Acknowledging the painful and difficult time for the world, the number of those succumbing to illnesses caused by the novel coronavirus, and the disruption it has caused in so many lives, Archbishop William E. Lori said he wants nothing more than to open wide the doors to churches in the Archdiocese of Baltimore, but that the church has to recognize “the massive public health threat we are facing.”
“We have to respond reasonably to this, but at the same time recognize that the moment will come when we will be able to get back together and to celebrate together. I look forward to that day,” he said.
The archbishop met with members of the Baltimore media April 7 at the Basilica of the National Shrine of the Assumption of the Blessed Virgin Mary – with appropriate social distancing – to talk about Holy Week, Easter and the impact of the coronavirus pandemic on parishes.
He said most of the correspondence he has received about the closing of churches has been supportive, with people recognizing that the archdiocese is conforming to the letter and the spirit of the law.
“The spirit of the law is to protect people. We want to celebrate this Easter, but I want as many people as possible to celebrate many more Easters. And so, for that reason, we have taken these extraordinary steps,” he said, to suspend all public Masses during the holiest week in the church’s calendar. Masses are celebrated by parish priests without the presence of the faithful.
The archbishop said there are always some who disagree with the church closings and that he respects their opinion because at its base is something he feels as well: “a hunger for the sacraments, a hunger to worship, a hunger to listen to the word of God with the community of faith, a hunger to celebrate the great events of our salvation.”
He said he hopes that as Catholics go through this extraordinary time, they will develop a greater appreciation for the value, meaning and importance of worshipping together in church.
The archbishop said parishes have been following and will continue to follow deep-cleaning guidelines recommended by public health professionals so that when churches reopen, they will be as safe as possible.
As the virus peaks and incidences of COVID-19 decline, restrictions on public gatherings may loosen.

**Exercise set**
a: Decide whether each statement below agrees with the article. For each, answer yes or no and quote the words of the article that decide it.
(i) Archbishop Lori met with the Baltimore media on April 7 at the Basilica of the National Shrine of the Assumption of the Blessed Virgin Mary.
(ii) Most of the correspondence the archbishop has received about the closing of churches has opposed the decision.
(iii) During Holy Week, parish priests celebrate Masses without the faithful present.
b: Transcribe the part of the article from "The archbishop met" to "pandemic on parishes.", keeping every word and punctuation mark unchanged.

**Data section**
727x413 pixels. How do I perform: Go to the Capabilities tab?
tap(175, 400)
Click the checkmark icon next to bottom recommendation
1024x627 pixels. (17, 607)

...

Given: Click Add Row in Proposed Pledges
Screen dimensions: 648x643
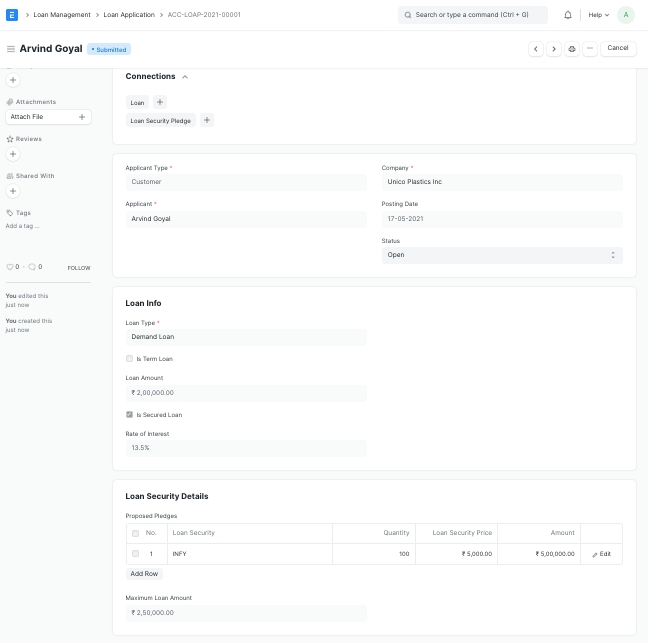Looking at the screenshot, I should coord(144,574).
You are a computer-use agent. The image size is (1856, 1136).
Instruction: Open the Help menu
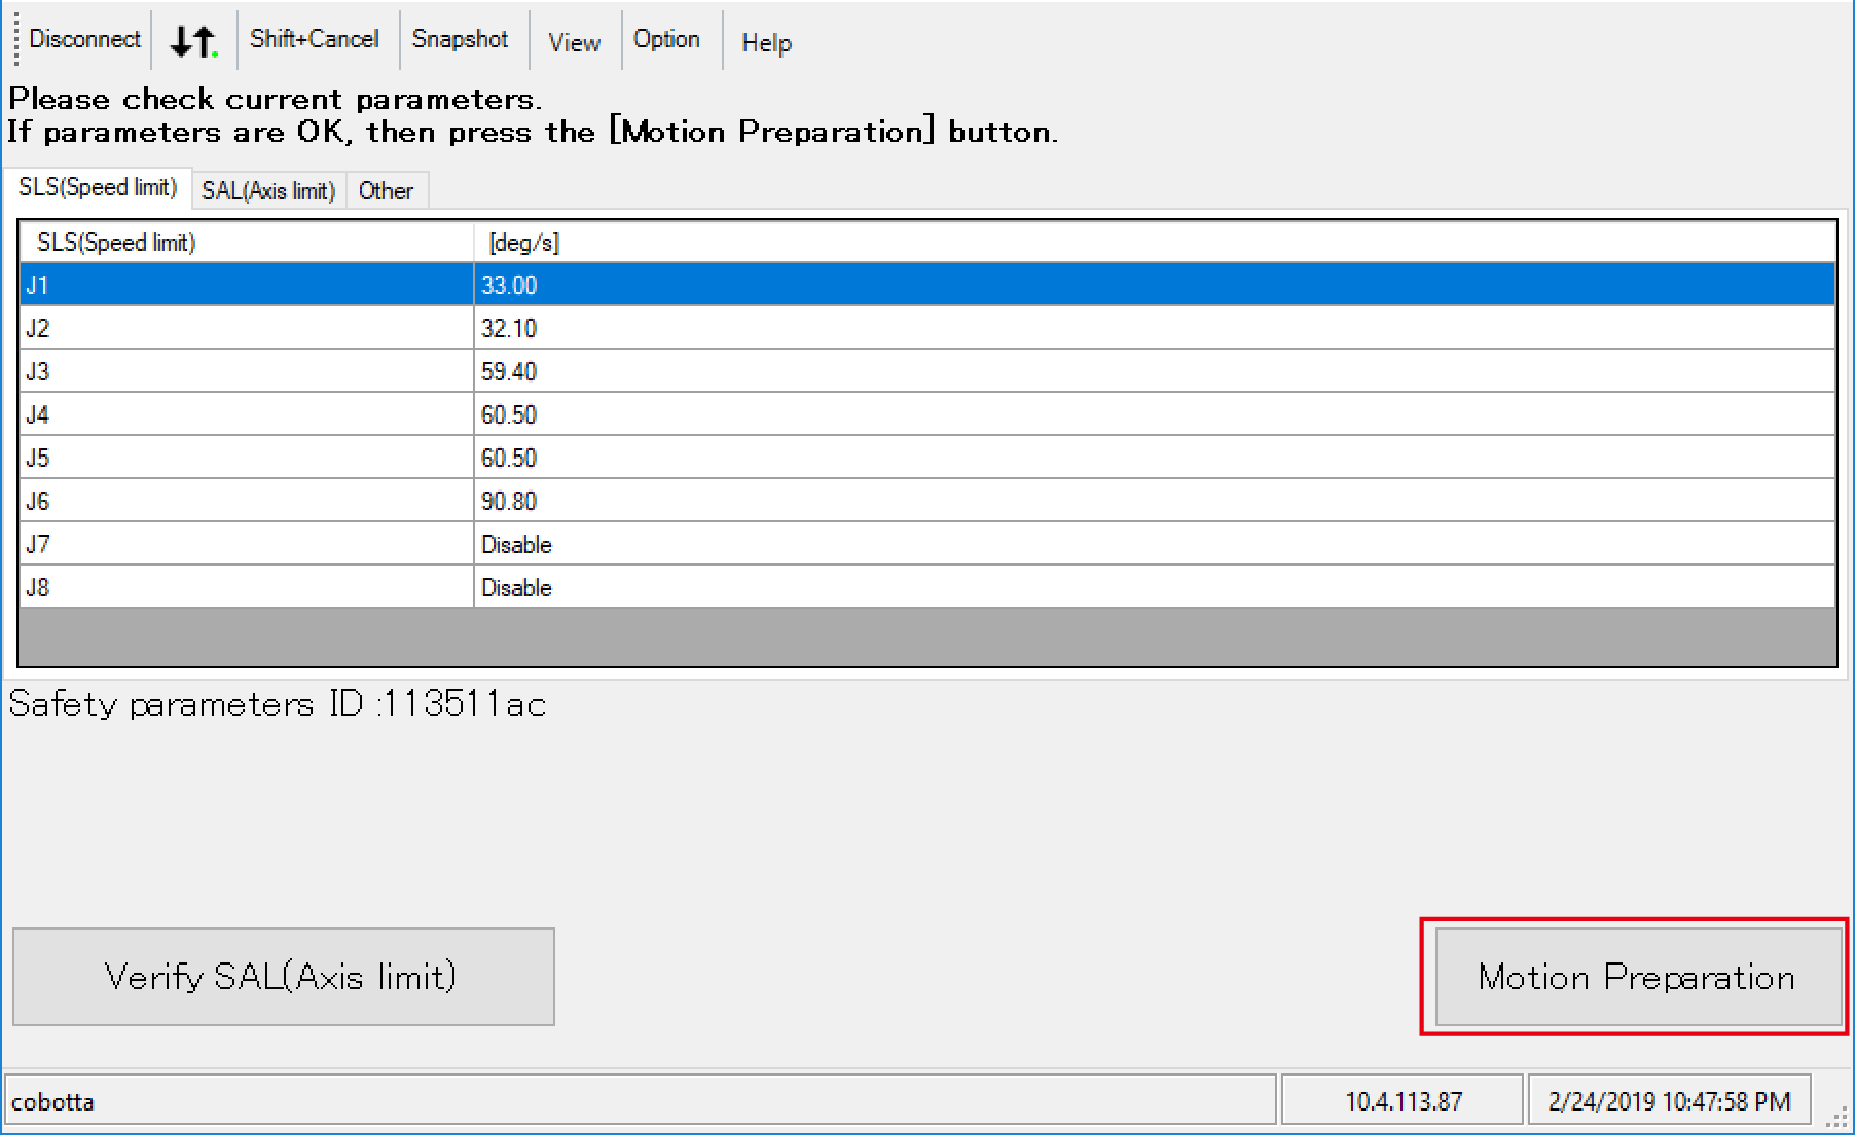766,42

**Numbered responses**
a:
(i) Yes: "The archbishop met with members of the Baltimore media April 7 at the Basilica of the National Shrine of the Assumption of the Blessed Virgin Mary"
(ii) No: "most of the correspondence he has received about the closing of churches has been supportive"
(iii) Yes: "Masses are celebrated by parish priests without the presence of the faithful."

b:
The archbishop met with members of the Baltimore media April 7 at the Basilica of the National Shrine of the Assumption of the Blessed Virgin Mary – with appropriate social distancing – to talk about Holy Week, Easter and the impact of the coronavirus pandemic on parishes.